Ficha técnica
Título – Patria
Autor – Fernando Aramburu
Editora – Tusquets Editores
Páginas – 646
Datas de leitura – de 02 a 12 de abril de 2018
Opinião
Já
terminei de ler esta obra há quase 10 dias e ainda não me sinto confiante o
suficiente para falar sobre ela, para pôr em palavras e da forma mais completa e
elucidativa o quanto as suas mais de seiscentas palavras me tocaram, me
atropelaram e me fizeram viver (no verdadeiro sentido do verbo) durante
precisamente dez dias no seio de duas famílias bascas.
Ontem,
dia 20 de abril de 2018, a organização terrorista ETA emitiu um comunicado a
pedir perdão pela dor e pelos danos causados às vítimas das suas ações.
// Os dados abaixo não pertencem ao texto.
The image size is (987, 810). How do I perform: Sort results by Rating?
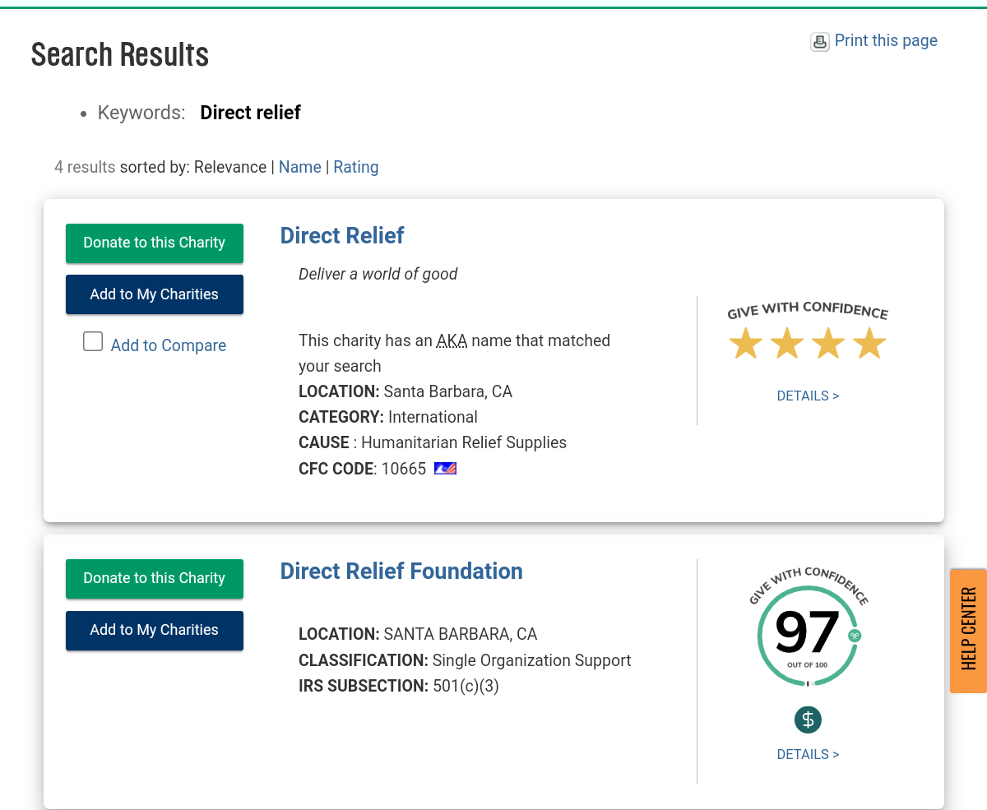pos(355,167)
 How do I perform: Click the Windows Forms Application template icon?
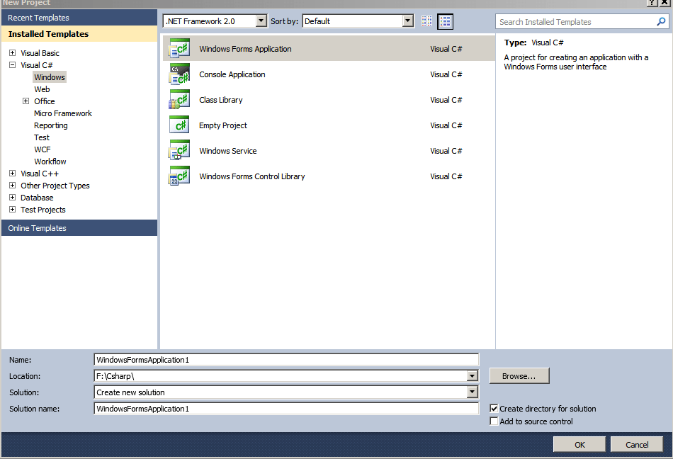click(179, 49)
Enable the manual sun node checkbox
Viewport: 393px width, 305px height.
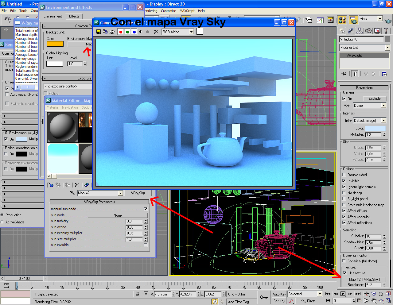coord(146,209)
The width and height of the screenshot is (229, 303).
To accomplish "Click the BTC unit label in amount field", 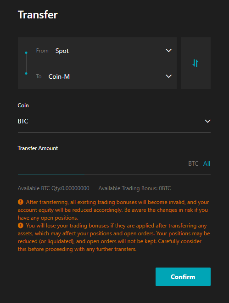I will coord(193,163).
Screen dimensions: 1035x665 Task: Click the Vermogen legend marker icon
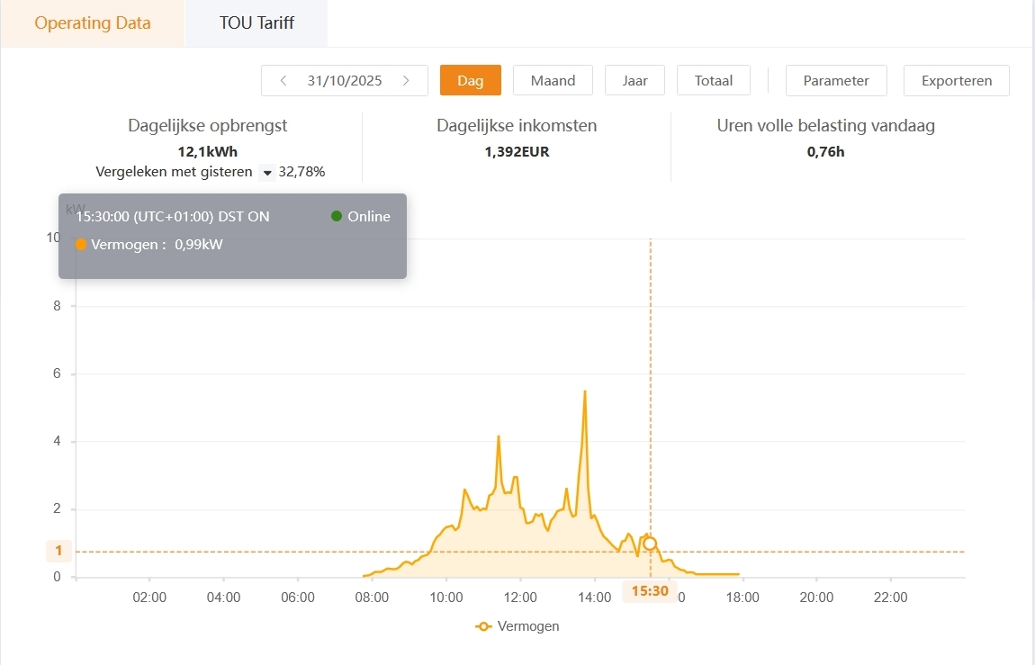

Compreendi que esse perdão é dirigido apenas a “cidadãos e cidadãs sem
responsabilidade nenhuma no conflito.” Não vou sequer comentar este pedido de
perdão “parcial e amputado”. Porém, vou aproveitar esta coincidência para
tentar organizar o tumulto de ideias e sentimentos que me habitam desde que
encerrei a leitura de Patria,
estruturar a correspondente opinião e render assim a minha humilde homenagem a
uma narrativa que recomendo encarecidamente que conheçam.
No dia
21 de outubro de 2011, a ETA declara o fim da luta armada e é exatamente nesse
dia histórico para o País Basco (como me custa escrever “Basco” com “b”!...)
que arranca a narrativa de Patria. É a partir desse dia de outono que nos
adentramos na vida e nas casas de duas famílias simples, que poderiam ser
perfeitamente meus vizinhos e que, após anos de uma amizade sólida, vivem há
bastante tempo de costas voltadas porque a luta armada e as suas escolhas assim o
determinaram.
“Las pintadas contra el Txato le quitaron a
Joxian el apetito. Y también le privaron de su mejor amigo. Porque en un
ciudad, pase; pero en el pubelo, donde todos nos conocemos, tú no puedes tener
trato con un señalado.” (pág. 332)
“Porque soy tan cobarde como él y como tantos
otros que a estas horas, en mi pueblo, estarán diciendo bajito para que no les
oigan: esto es una salvajada, un derramamiento inútil de sangre, así no se
construye una patria. Pero nadie moverá un dedo. A estas horas ya habrán
limpiado la calle con una manguera para que no quede rastro del crimen. Y
mañana habrá murmullos en el aire, pero en el fondo todo seguirá igual. La
gente acudirá a la siguiente manifestación a favor de ETA, sabiendo que conviene
dejarse ver en la manada. Es el tributo que se paga para vivir con tranquilidad
en el país de los callados.” (pág. 462)
Joxian
e el Txato (de quem nunca chegamos a saber o verdadeiro nome, só esta alcunha)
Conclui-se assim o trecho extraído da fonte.